Affidamento e babysitter
Cose da… TRIBUNALI!
Potrebbe capitare anche a noi…
di perdere l’affidamento dei figli perché deleghiamo troppo il nostro ruolo.
Il Tribunale di Trani - nella sentenza che concludeva una causa di divorzio – confermava l’accordo raggiunto tra i coniugi nella separazione ed affidava i figli al padre, confermandogli l’assegnazione della casa, nonostante la madre ne avesse chiesto l’affidamento. Per questo motivo la donna propose appello ed il giudice del gravame stabilì che i figli fossero affidati alla madre con assegno di mantenimento a carico del padre.
In realtà, nel processo si ebbe modo di evidenziare e comprendere che la madre si era occupata dei figli in modo molto più ampio di quanto stabilito negli accordi, anche e soprattutto perché il padre per “impossibilità o altri motivi” aveva delegato a terzi i suoi compiti. Queste risultanze emergevano dalla relazione dell’assistente sociale e dalla consulenza psicologica svolta in sede processuale, oltre che “dalle ammissioni delle stesse parti relative, ad esempio, all’intervento di terze persone nell’accudimento dei figli”.
Avverso il provvedimento della Corte d’Appello il padre ricorreva alla Corte di Cassazione adducendo tra gli altri motivi che non erano stati valutati attentamente gli interessi dei figli. La Suprema Corte (sez. I, 17 gennaio 2003, n. 648) si riportava alla sentenza impugnata facendo notare come il giudice d’Appello avesse ribadito in sentenza che “è necessaria un’analisi al fine di identificare in concreto quale dei genitori appaia il più idoneo allo svolgimento quotidiano del ruolo di affidatario; ruolo che presuppone la capacità di assumersi numerosi e complessi compiti fra cui, l'organizzazione della giornata del figlio, la cura della persona, lo svolgimento dei compiti scolastici, la soluzione di problemi di carattere sanitario, l'abilitazione ai rapporti interpersonali, l'esercizio di attività sportive, il buon uso del tempo libero, ecc..”

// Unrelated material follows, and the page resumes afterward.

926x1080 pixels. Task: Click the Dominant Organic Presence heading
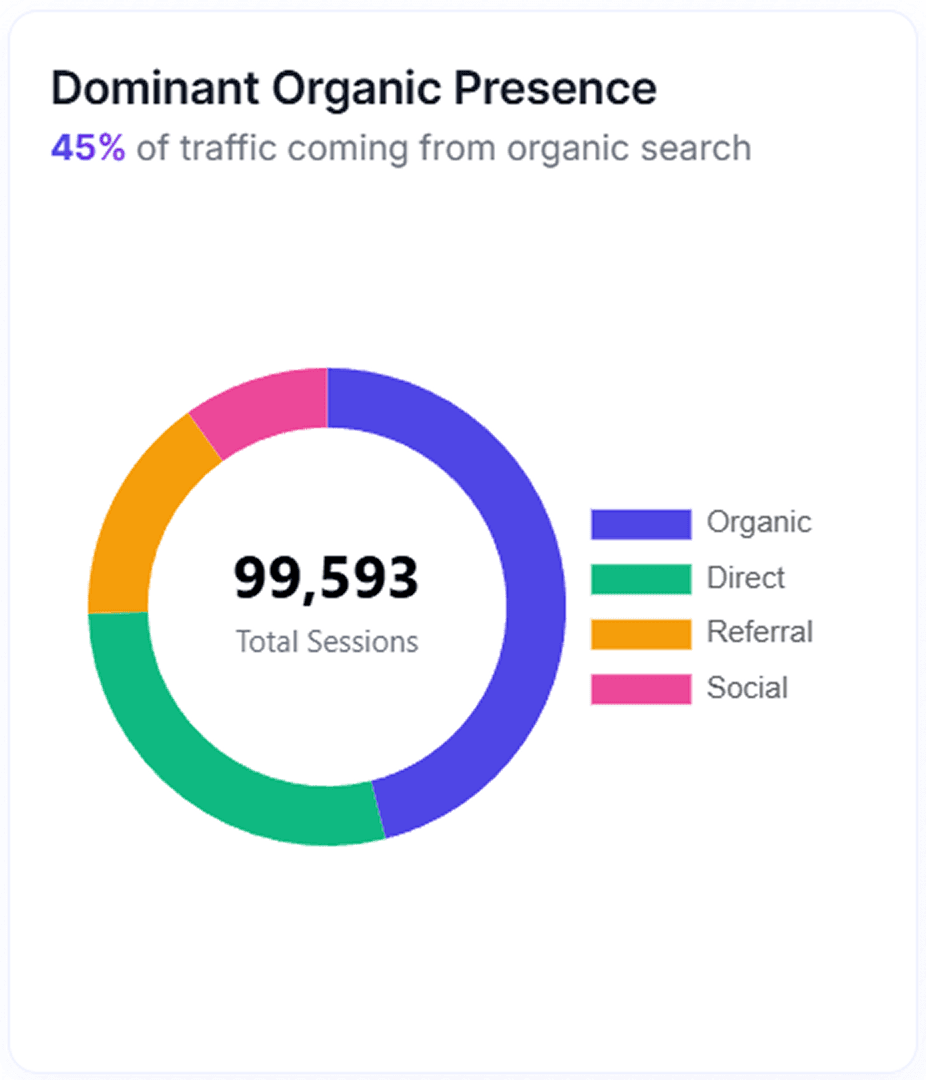(x=353, y=90)
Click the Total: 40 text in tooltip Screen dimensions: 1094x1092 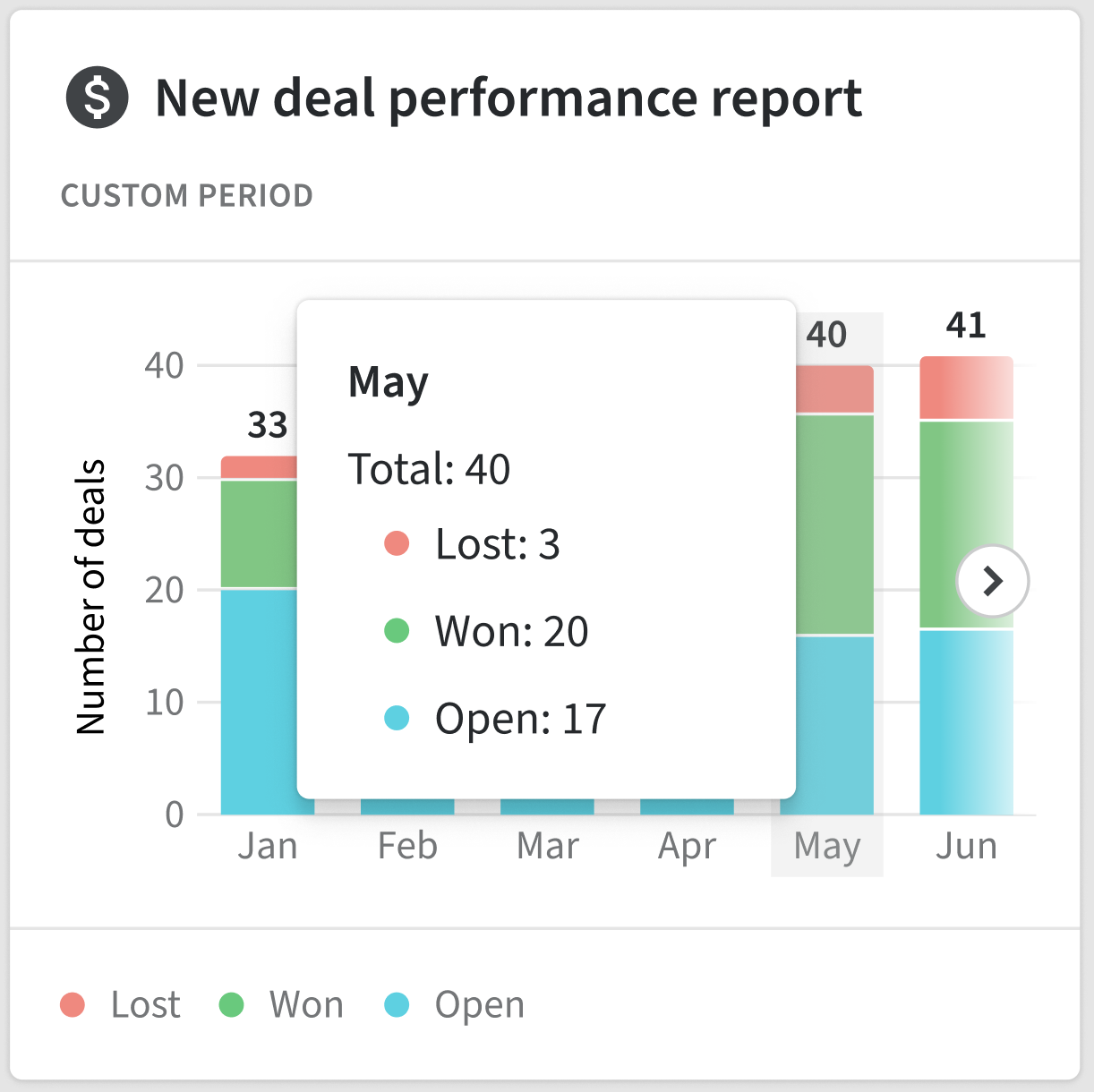point(428,469)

Il Giudice di legittimità continuava l’osservazione a difesa della sentenza impugnata dicendo che “la ragione fondamentale - ricavabile dalla sentenza nel suo complesso -, per cui la corte barese affida i due minorenni alla madre, consiste nel fatto che ella, anche dopo la separazione, ha svolto effettivamente, nei limiti di tempo che le erano concessi dal regime di "visita", il ruolo materno, tenendo con sé i figli ogni giorno, accudendoli e curandone i rapporti con l'ambiente esterno; per contro, il genitore affidatario, per necessità o per qualsiasi altro motivo, ha avuto un ruolo meno incisivo, delegando a terzi (nonna, baby-sitter) molte funzioni che bambini di quella età attendono solitamente dalla madre.” Per questi motivi era superabile anche l’eccezione del padre secondo cui il cambiamento di ambiente avrebbe comportato un trauma per i figli. Tale trauma infatti non è da considerarsi ove, tra l’altro, sono gli stessi figli a desiderare di ricongiungersi alla madre.
Dalla vicenda in esame si intende che per quanto con separazione consensuale fu la stessa madre a “cedere” i figli al padre, non si sottrasse ai suoi doveri di assistenza restando costantemente nella vita dei figli anche per i periodi o incombenze che andavano oltre gli orari di visita. Vissuto nel tempo con più consapevolezza il ruolo di madre (sia pure “separata”), la donna durante il procedimento di divorzio chiedeva che i figli fossero affidati a lei proprio perché era stata lei a “riempire” gli spazi di un padre più assente e che delegava le sue “incombenze” di genitore ad altri. Questo “spazio” vuoto colmato dalla madre aveva legittimato il provvedimento del giudice d’Appello che affidava i figli alla madre e ne disponeva il trasferimento presso di lei senza che quest’ultimo fatto (cioè lo sradicamento dall’habitat) venisse considerato traumatico o al punto da impedire il realizzarsi dell’interesse dei figli che è quello di vivere con chi si prende materialmente cura di loro. L’insegnamento che è facile trarre dunque è che il ruolo dell’affidatario (o collocatario con la L. 54/06) deve essere di genitore effettivo e non “delegante”.